SALVADOR HUERTA GUTIÉRREZ



El 1º de abril de 1927 trágicos nubarrones ensombrecen las expectativas de los Huerta Jiménez y de muchísimos hogares más. Han matado a Anacleto González Flores y a varios jóvenes católicos. Ese día, por la tarde, Salvador recibe a su hermano Ezequiel. Al notarlo preocupado por la inseguridad que impera y que a todos afecta, le increpa: "No te apures, si nos quieren matar, pues que nos maten. Un poco en broma especula sobre la posibilidad de morir por ser católico. Momentos después los dos hermanos visitan las capillas ardientes de los mártires.

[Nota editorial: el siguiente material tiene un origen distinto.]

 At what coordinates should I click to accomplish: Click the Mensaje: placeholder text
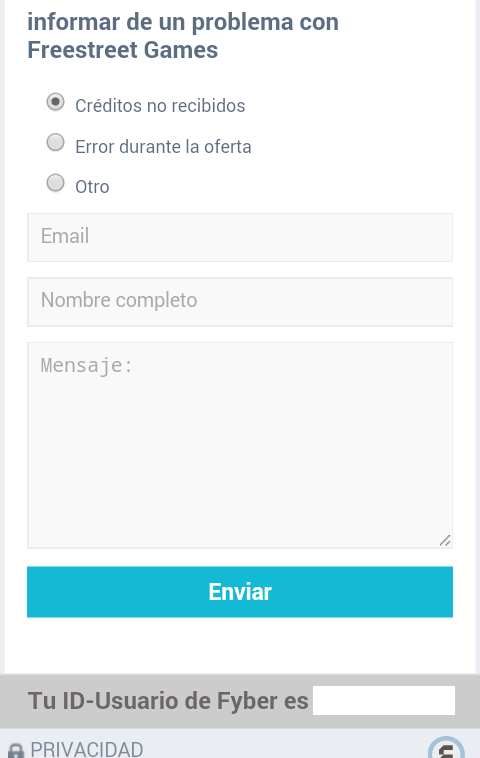[87, 365]
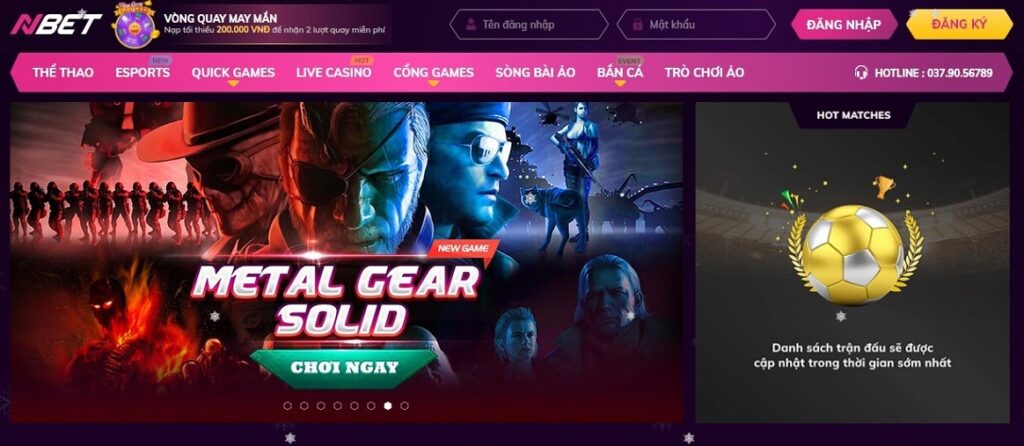Screen dimensions: 1024x446
Task: Select the first carousel dot
Action: (x=287, y=406)
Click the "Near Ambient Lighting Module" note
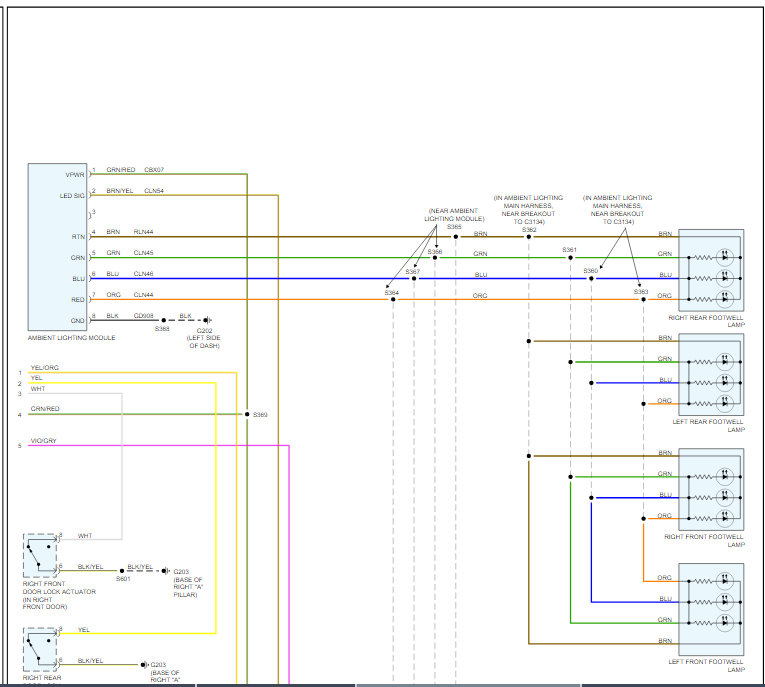The image size is (765, 687). pos(454,214)
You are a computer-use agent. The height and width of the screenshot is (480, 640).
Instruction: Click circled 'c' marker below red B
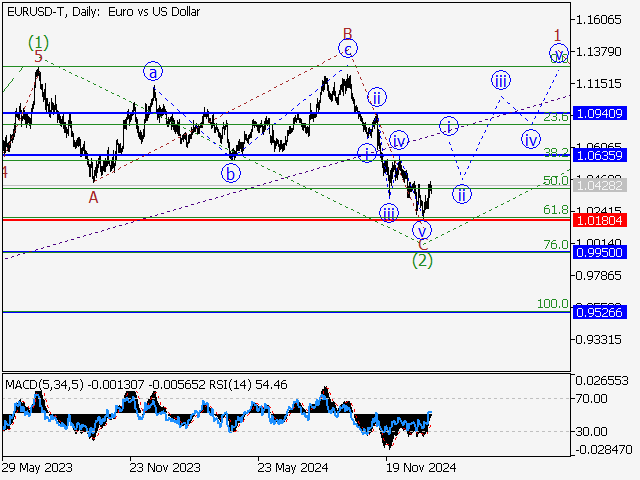pos(347,48)
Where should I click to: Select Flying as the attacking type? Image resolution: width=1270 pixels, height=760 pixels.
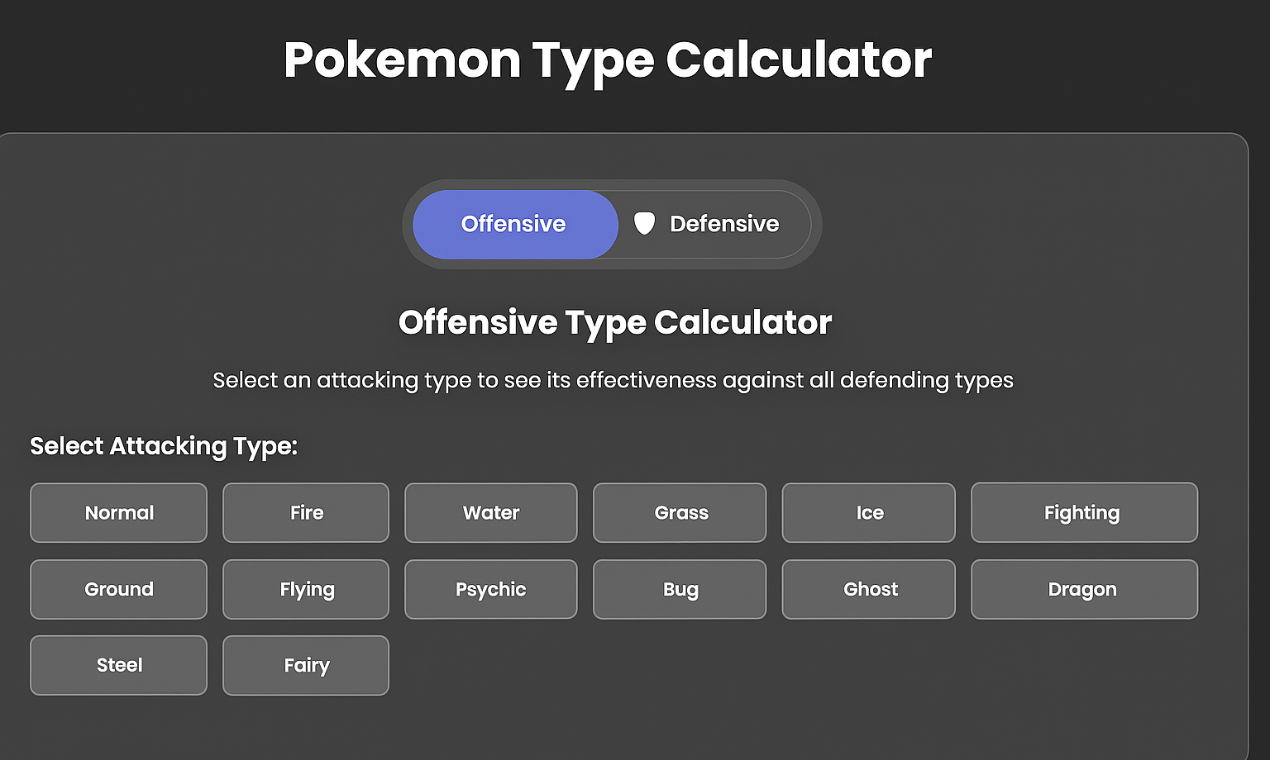[305, 589]
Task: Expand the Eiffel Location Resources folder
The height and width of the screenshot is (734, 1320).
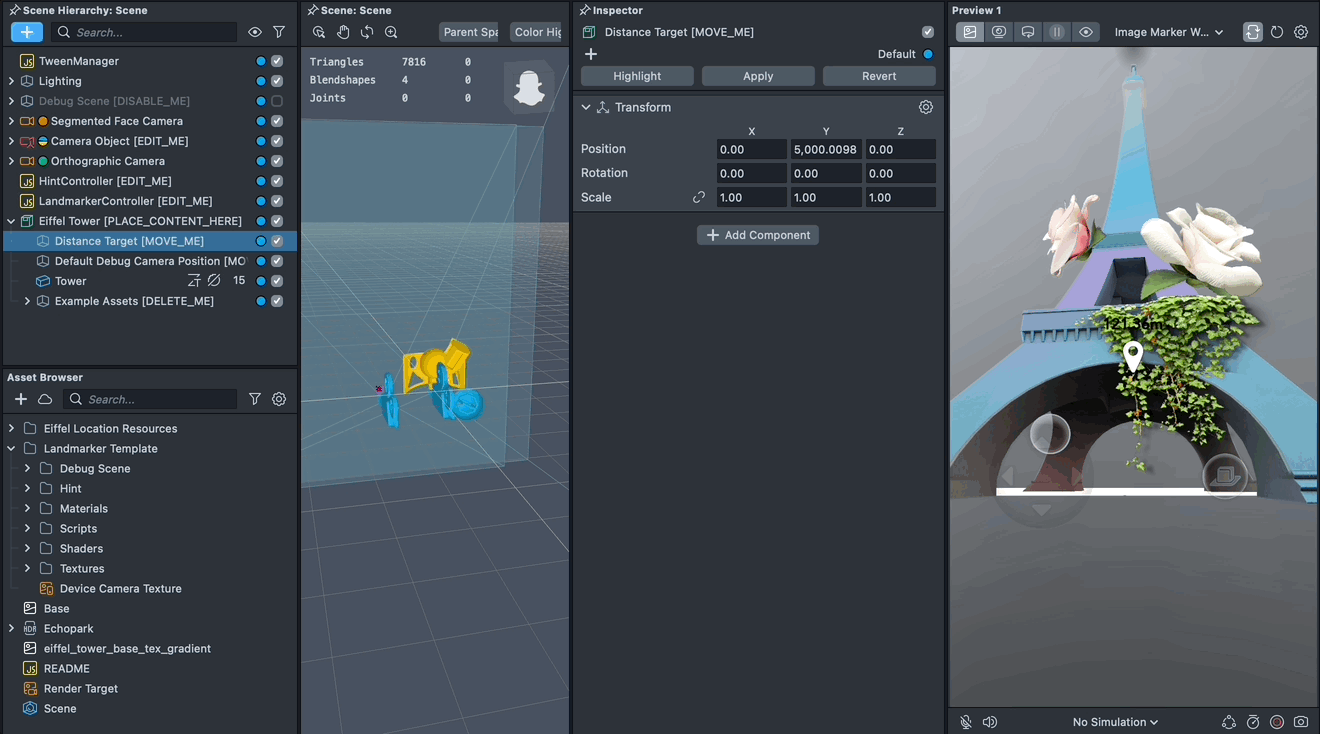Action: click(12, 428)
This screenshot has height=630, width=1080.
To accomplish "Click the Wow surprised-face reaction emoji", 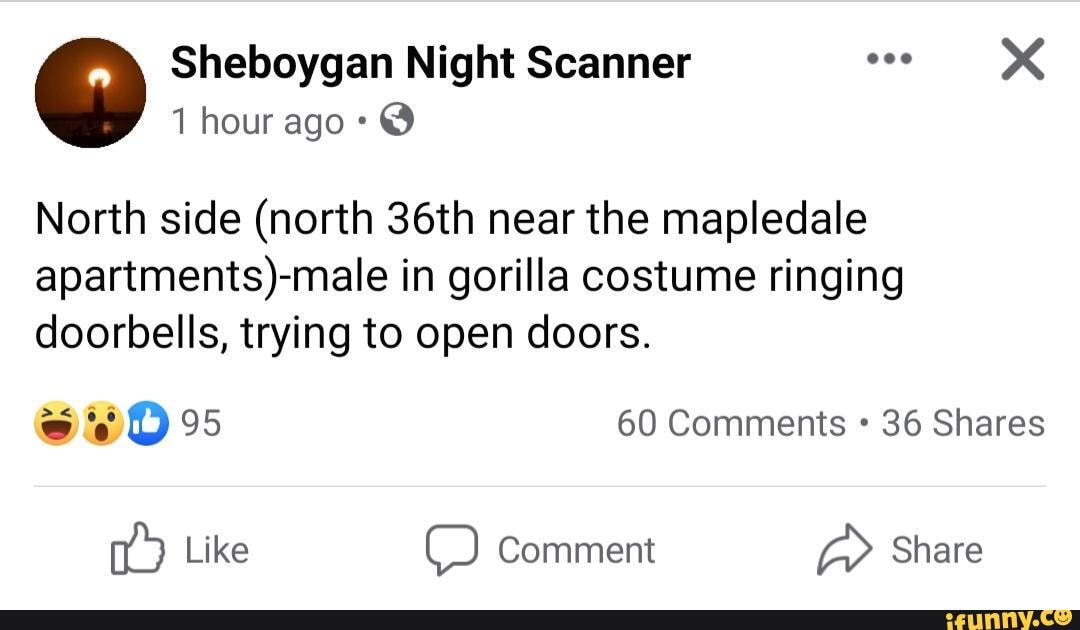I will coord(99,423).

Salvador dispuso de su tiempo como solía hacerlo todos los días y ya en su taller, como a las 9:00 hrs., algunos agentes de la Inspección General de Policía, como tenían por costumbre hacerlo, lo buscaron para "solicitarle un servicio", solo que esta vez sus verdaderas intenciones eran otras.
Sin justificar su arresto, lo encerraron en la Inspección de Policía. Horas más tarde su vivienda fue registrada, encontrando en las pesquisas algunos rosarios y estampas religiosas pertenecientes al padre Eduardo Huerta, y una pistola, extraída del fondo de un baúl con ropa, propiedad de Manuel Huerta. También visitaron la cocina, engullendo lo que pudieron.

El interrogatorio y el tormento fueron practicados con toda formalidad: suspensión de los pulgares y flagelación. No abre sus labios ni para quejarse. Su delito, lo sabe, es ser uno de los miles de mexicanos que profesan la fe católica, y no está dispuesto a renunciar a este título. En el transcurso del día, para amargar más sus últimas horas, fue arrestado su hijo Gabriel, adolescente de 14 años, quien llevaba viandas para su padre, pero que fueron consumidas en el acto por los esbirros.

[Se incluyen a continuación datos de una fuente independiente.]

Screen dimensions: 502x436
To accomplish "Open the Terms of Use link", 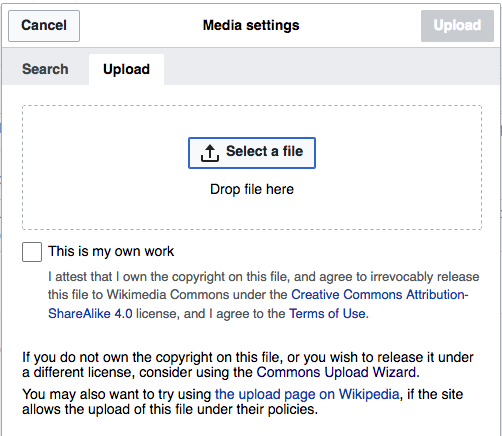I will [x=327, y=314].
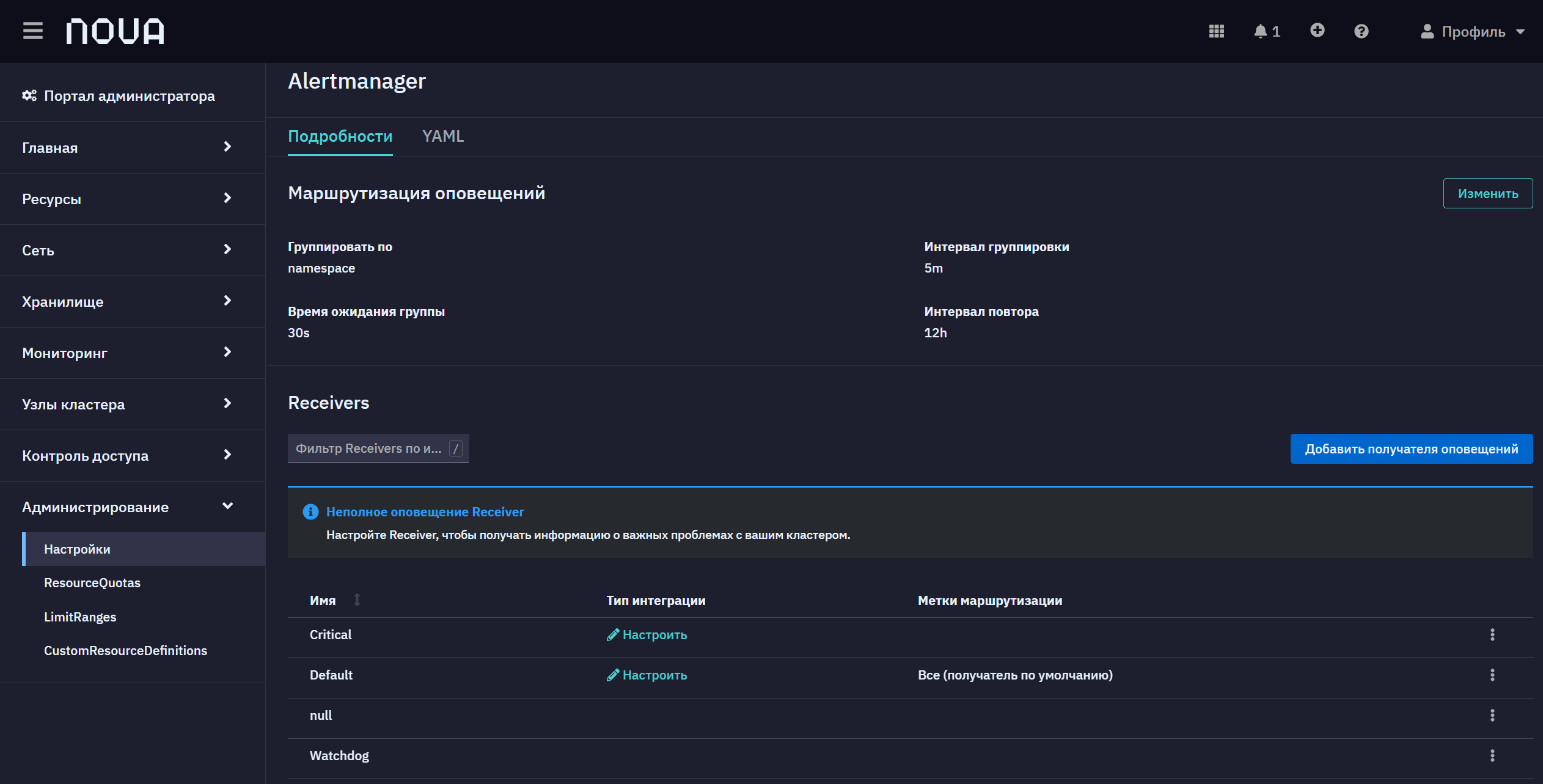Open the applications grid launcher
1543x784 pixels.
click(1216, 31)
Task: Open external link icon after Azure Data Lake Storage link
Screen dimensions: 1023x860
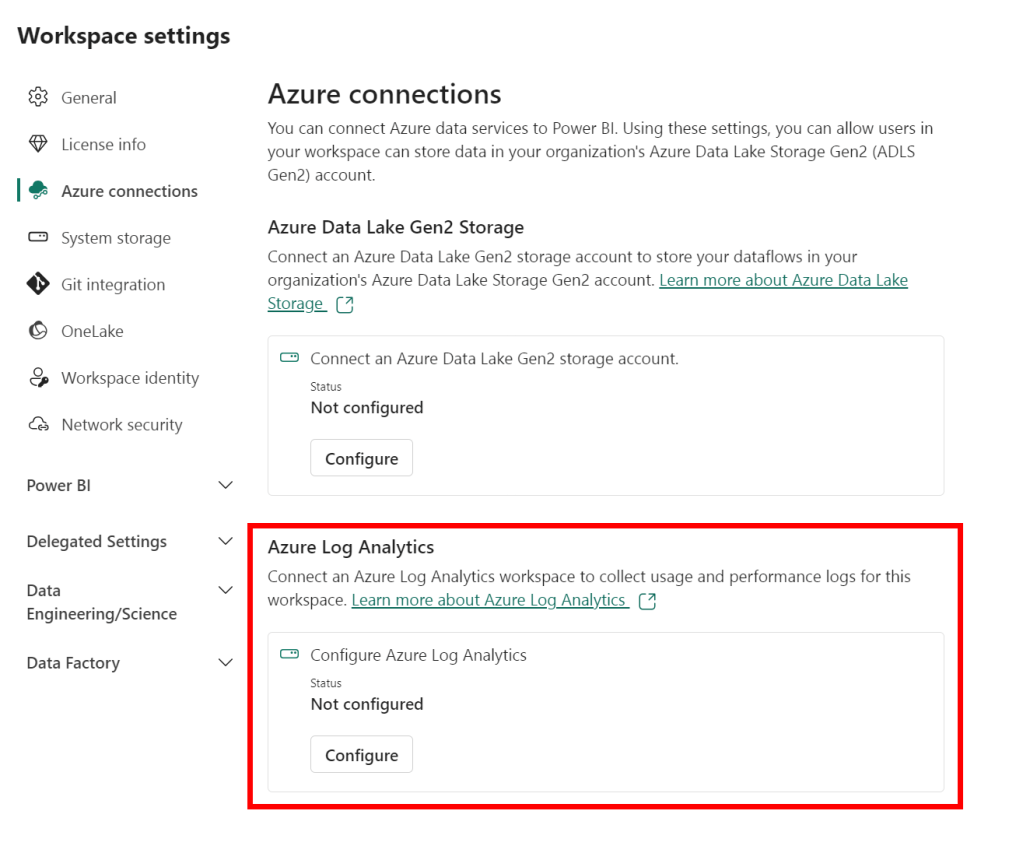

A la medianoche parten al panteón de Mezquitán. Ya en el patíbulo, perdona a quienes le quitarán la vida. Ezequiel es el primero en caer; su hermano lo contempla y se descubre. Mientras preparan las armas para ejecutarlo a él mismo, pide al encargado del cementerio una vela encendida. Ilumina su pecho y exclama: "Les pongo esta vela en mi pecho para que no fallen ante este corazón, dispuesto a morir por Cristo". Los disparos de los rifles rubricaron estas solemnes palabras.